From: Kate Distin (memes@distin.co.uk)
Date: Thu 05 May 2005 - 11:23:21 GMT
Derek Gatherer wrote:
>
>>
>> Well, lack of precision does not preclude comparison, it just makes it
>> coarse grained. For example, take this quote from Chaucer:
>>
>> I warne yow wel, it is no childes pley.
>>
>> Eight memes (lexemes), counting 'childes pley' as one, six mutations
>> (including short to long 'i' in 'childes') in over more than 600
>> years. Millions of replications, at least. That's gotta be slower than
>> the flu, no?
>
>
> 600 years is a mere 20 human generations.
But meme generations aren't often the same as gene generations. 600
years could be thousands of meme generations.
> 20 flu generations is
> probably less than 60 days. How much does a flu virus mutate in 60
> days? In any case, to what extent are orthographical changes cultural
> mutations?
They're more changes in the way that culture is represented than in the
culture itself. The meaning of the phrase doesn't change when you move
it into modern English; the information it carries remains the same.
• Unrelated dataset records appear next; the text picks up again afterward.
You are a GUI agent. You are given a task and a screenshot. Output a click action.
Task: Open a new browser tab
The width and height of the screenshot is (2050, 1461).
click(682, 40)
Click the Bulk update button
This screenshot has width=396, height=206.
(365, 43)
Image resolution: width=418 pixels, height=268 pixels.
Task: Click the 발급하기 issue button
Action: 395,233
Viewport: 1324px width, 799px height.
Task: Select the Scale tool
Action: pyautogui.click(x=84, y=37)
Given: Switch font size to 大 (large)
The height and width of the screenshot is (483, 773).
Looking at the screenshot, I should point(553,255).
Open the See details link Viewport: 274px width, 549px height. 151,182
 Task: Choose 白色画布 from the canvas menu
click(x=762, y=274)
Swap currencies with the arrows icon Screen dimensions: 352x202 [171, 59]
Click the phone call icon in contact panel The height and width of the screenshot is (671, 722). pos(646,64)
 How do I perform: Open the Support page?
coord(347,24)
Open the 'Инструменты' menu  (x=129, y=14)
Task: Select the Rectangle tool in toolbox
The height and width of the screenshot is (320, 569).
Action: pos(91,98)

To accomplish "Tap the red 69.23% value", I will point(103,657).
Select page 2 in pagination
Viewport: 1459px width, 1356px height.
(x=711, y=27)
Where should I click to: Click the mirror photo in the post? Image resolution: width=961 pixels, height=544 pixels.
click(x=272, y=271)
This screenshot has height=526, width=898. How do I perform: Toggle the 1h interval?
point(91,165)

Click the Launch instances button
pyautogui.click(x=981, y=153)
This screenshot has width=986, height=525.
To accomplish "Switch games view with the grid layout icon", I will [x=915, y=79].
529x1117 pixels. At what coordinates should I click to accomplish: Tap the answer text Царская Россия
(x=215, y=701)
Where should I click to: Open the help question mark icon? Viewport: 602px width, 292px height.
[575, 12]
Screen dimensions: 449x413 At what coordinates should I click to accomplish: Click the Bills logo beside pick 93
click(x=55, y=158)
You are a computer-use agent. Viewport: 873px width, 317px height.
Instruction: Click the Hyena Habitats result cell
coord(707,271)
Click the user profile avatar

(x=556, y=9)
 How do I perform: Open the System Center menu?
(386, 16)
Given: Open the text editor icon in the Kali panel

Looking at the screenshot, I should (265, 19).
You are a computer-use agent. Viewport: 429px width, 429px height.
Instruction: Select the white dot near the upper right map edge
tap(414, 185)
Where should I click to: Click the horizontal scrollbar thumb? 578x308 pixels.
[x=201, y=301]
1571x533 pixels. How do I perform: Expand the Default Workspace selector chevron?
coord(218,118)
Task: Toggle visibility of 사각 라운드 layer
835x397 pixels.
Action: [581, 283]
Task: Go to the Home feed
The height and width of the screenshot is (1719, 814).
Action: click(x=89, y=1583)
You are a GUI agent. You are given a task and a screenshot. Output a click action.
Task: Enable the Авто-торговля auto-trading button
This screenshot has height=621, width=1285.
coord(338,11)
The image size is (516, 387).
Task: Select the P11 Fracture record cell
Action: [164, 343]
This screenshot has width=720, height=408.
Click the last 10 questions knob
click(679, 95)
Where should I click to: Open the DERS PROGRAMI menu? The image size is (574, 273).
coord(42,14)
> Does that not assume that culture is somehow coded in
> language? Couldn't it be coded in something else (eg a mentalese?) or
> not coded at all?
>
>
Coded in lots of different ways, yes.
I'd also question the assumption that the phrase consists of 8 memes
just because it has 8 lexemes. I'm not saying that each word could not
be a meme, in certain contexts, but that functionally this particular
phrase actually carries only one or at the most two bits of information
(a self-referential statement that the phrase is a warning, and the
warning itself).
Dawkins has an example in The Blind Watchmaker about the evolution of
language, plotted in terms of word divergence, which I think falls prey
to the same problems. Obviously there's a lot more to language than its
constituent words (e.g. grammatical rules, etc.).